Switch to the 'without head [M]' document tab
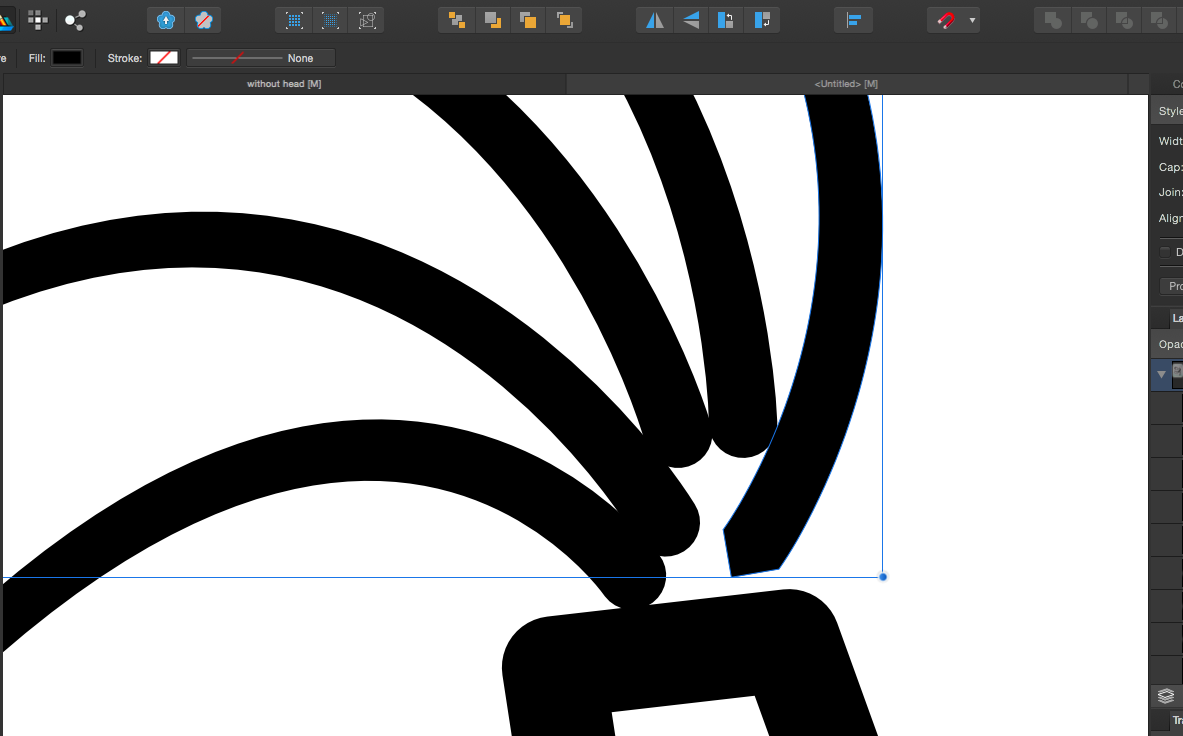Screen dimensions: 1183x736 pyautogui.click(x=284, y=84)
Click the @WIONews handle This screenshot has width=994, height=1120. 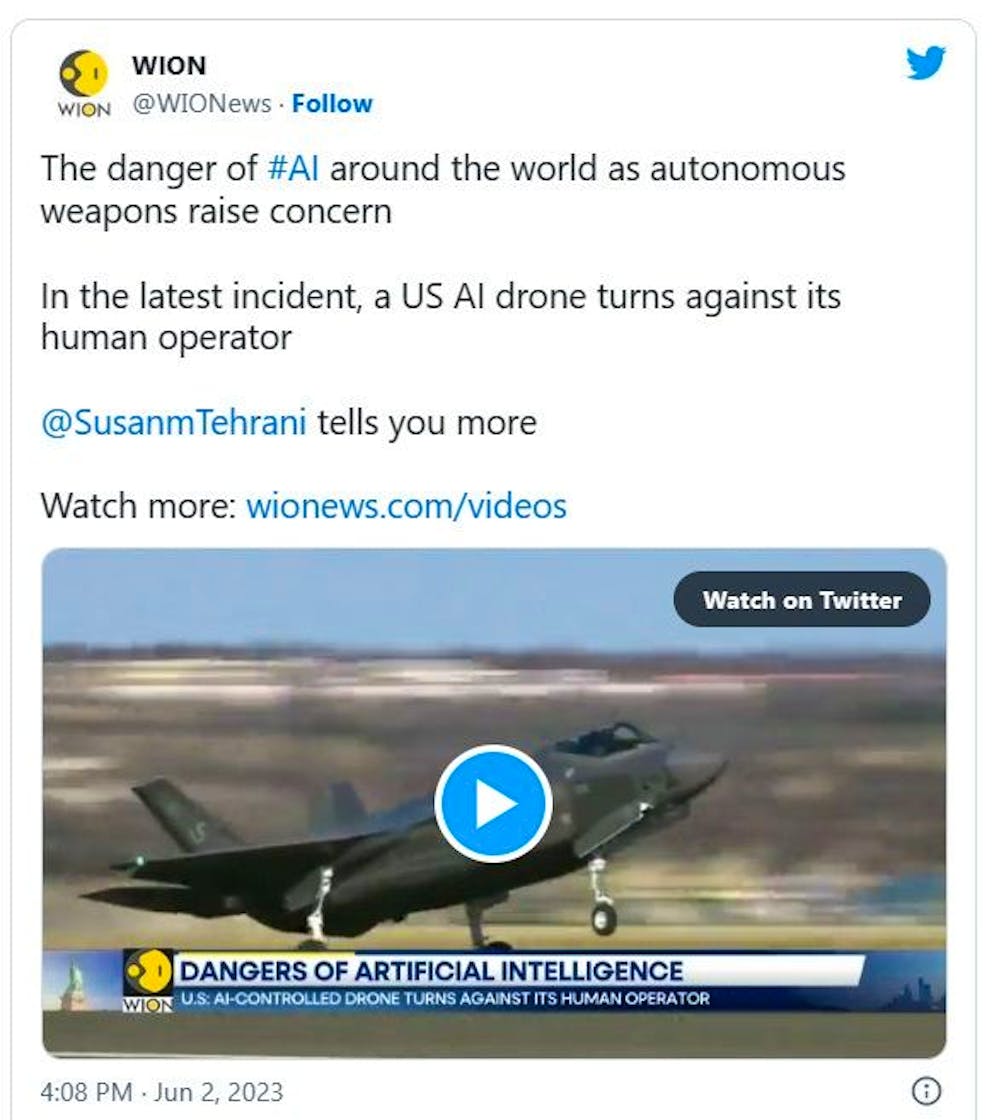(x=201, y=103)
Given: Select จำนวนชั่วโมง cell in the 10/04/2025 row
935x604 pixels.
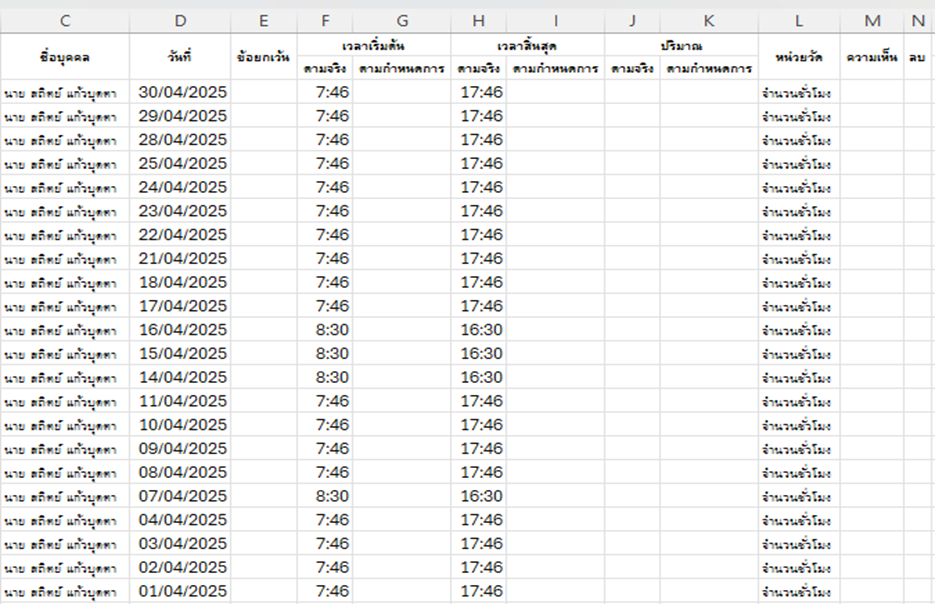Looking at the screenshot, I should coord(797,425).
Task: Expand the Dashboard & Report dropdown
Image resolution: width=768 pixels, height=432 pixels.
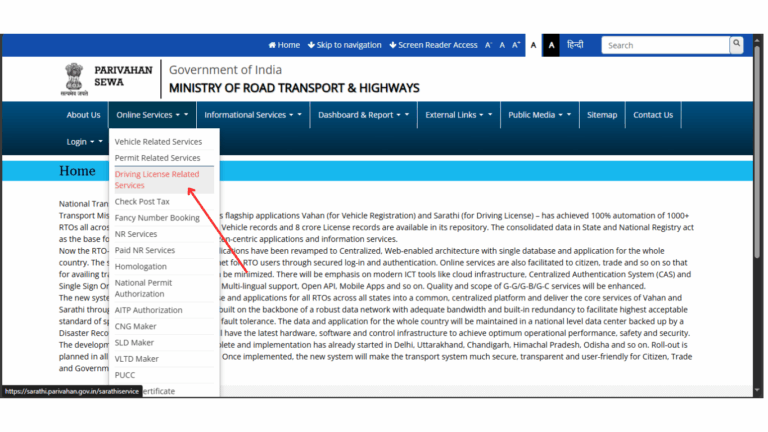Action: pos(360,115)
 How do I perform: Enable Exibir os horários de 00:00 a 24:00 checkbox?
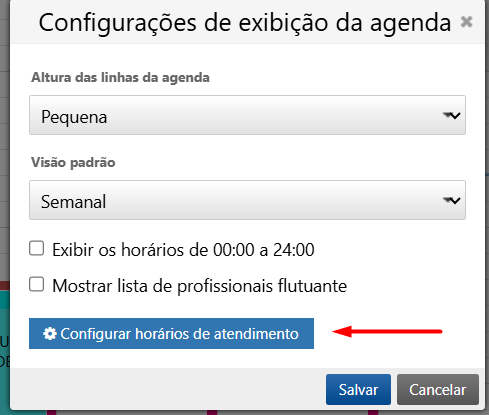pos(36,248)
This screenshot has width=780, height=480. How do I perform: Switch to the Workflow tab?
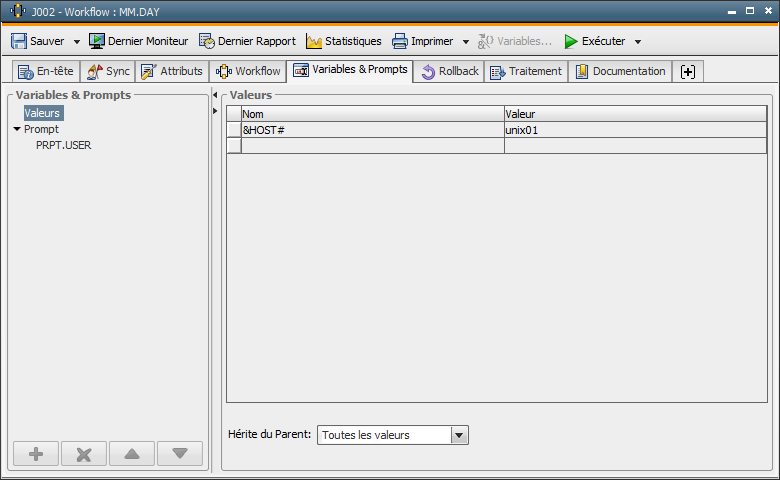pos(248,72)
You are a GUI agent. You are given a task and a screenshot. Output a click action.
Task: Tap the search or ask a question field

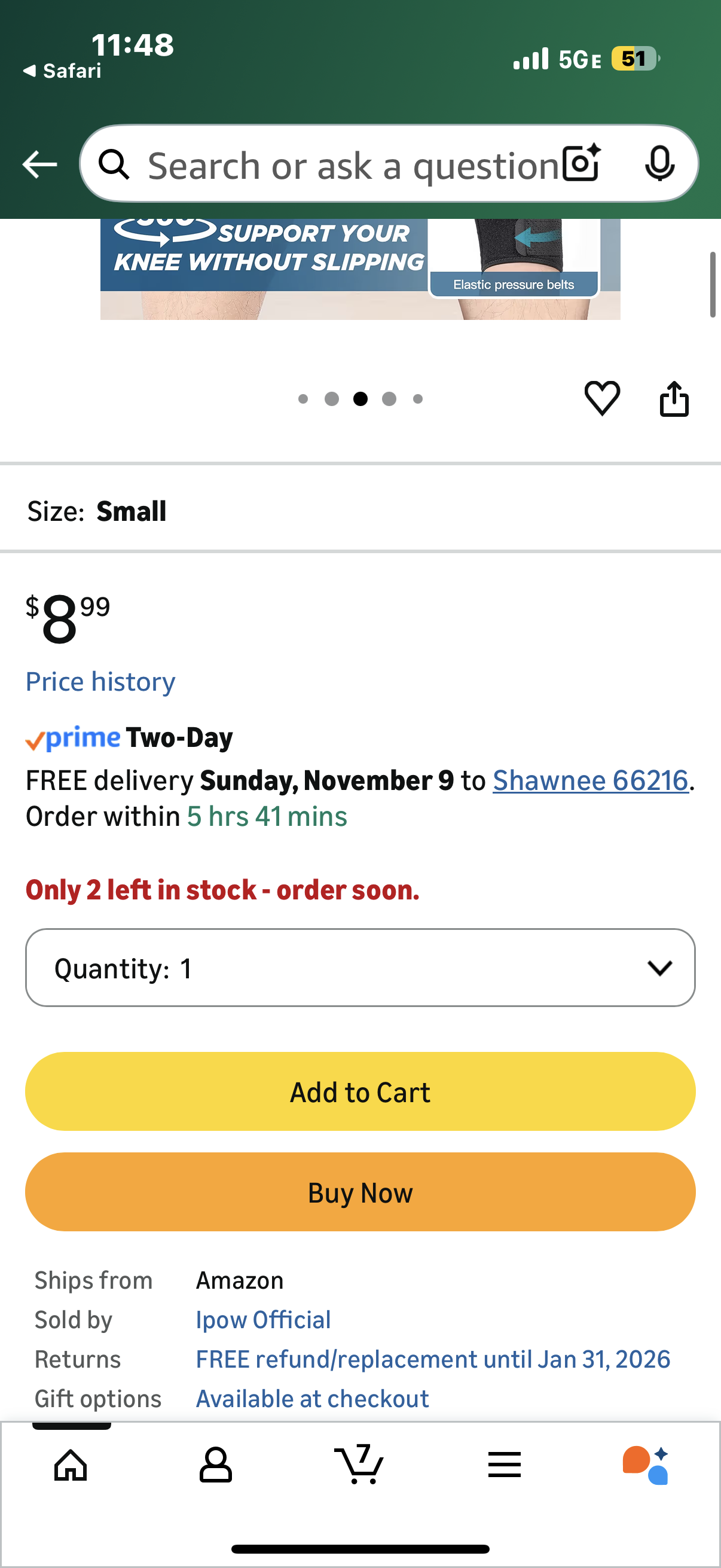pos(353,166)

> [What you have to do]: Rewrite the entries from the line containing "This screenshot has width=780, height=480." through the last entry, changing "Workflow" to "Settings" and leaving everything else untouched. Leave the pictures out of your answer.

> [Written response]:
This screenshot has width=780, height=480. How do I perform: Switch to the Settings tab?
pos(248,72)
You are a GUI agent. You are given a task and a screenshot. Output a click action.
Task: Tap the search or ask a question field

pos(353,166)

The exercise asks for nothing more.